Asmika's mother, father and all three siblings were washed away in Aceh, on the northern tip of Sumatra island. Scared and alone, she married a man she hardly knew in a mass wedding in February and immediately began trying to start a family.

"I'm the only person to survive, so I'm all alone," she says softly, sitting on a straw mat in the stuffy tent with a zipper door. "If I have a baby, I will have a friend."

In another tent, 33-year-old Faridah, also sits on the floor, a television blaring behind her. Children scamper about barefoot and she laughs, as though they're a family. But then come tears.

The kids belong to neighbors, and the pictures of two smiling faces taped on the plastic wall behind are her lost 10-year-old son and 8-year-old daughter.

All she remembers is grabbing them and running. But the waves ripped them from her arms. She awoke hours later atop a soggy mattress on the ground. Alone.

She never found their bodies and continues to visit mass graves to pray for their souls. She and her husband long to start over, but in October she started bleeding aboard a bus home from visiting family during the Muslim holy month of Ramadan.

She miscarried in her third month.

"I lost my two children, and I want to have a baby so I don't keep grieving for them," she says, trying to hide her tears. "Many women, even though they lost some children, they still have some. Not like me. I lost all of them."

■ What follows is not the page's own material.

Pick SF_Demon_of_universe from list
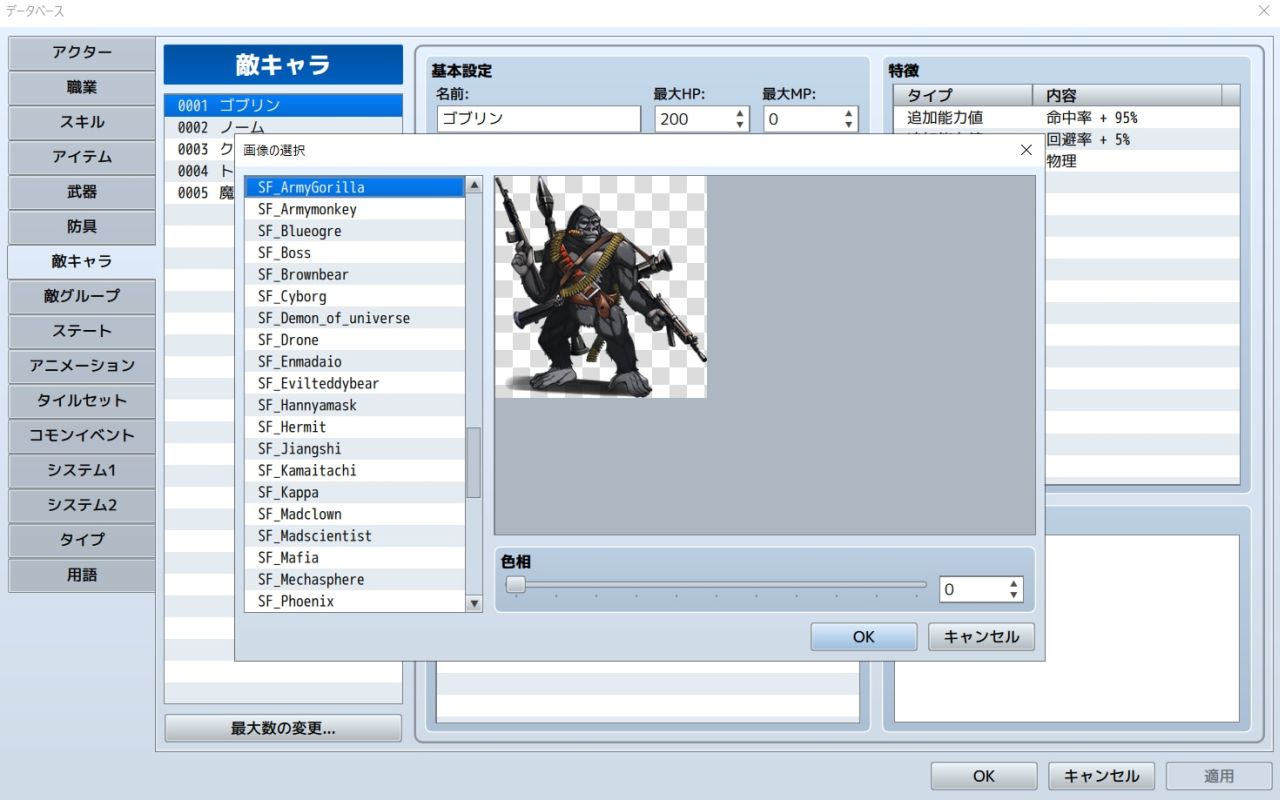The width and height of the screenshot is (1280, 800). tap(355, 318)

Desperation is pushing some to extremes.

Post-menopausal women are asking midwives if they can still conceive. Some take pregnancy stick tests with them every time they visit the camp toilet. Others in their 40s are risking complications by trying to use the tiny reproductive window they have left.

The waves left a swath of traumatized women across Asia.

In Sri Lanka, some are undergoing operations to try to reverse sterilization procedures. One of those is 31-year-old Arunmugam Shanthi, who lost both her children to the waves. Despite surgery, she remains infertile.

"I will wait for some time," she says. "If I am not pregnant again, I will kill myself."

Sriprahastuti, who runs UNICEF's Safe Motherhood program in Aceh, says most expectant mothers and newborn babies are healthy overall, but pregnancy is risky for any woman over 35. She tells them to visit trained midwives for prenatal checkups and to deliver at a hospital, rather than at home.

But even those who are supposed to warn older women about such dangers are disregarding their own advice.

Asma Sulaiman, a midwife for 20 years, lost five of her six children in the tsunami. At 44, she too is trying to start over.

"If only God gives us one, it will make us happier," says the soft-spoken woman in a white silk head scarf. "Losing many children — it's not a little thing. It's a big thing."

She miscarried in August but continues to try.

Many Acehnese women are devout Muslims who believe it's in God's hands. "Aceh will have a lot of babies," says 35-year-old Asnidar, who like many Indonesians uses one name. "Although we have no money, we will keep having children."

Her prayers have already been answered. She is five months pregnant.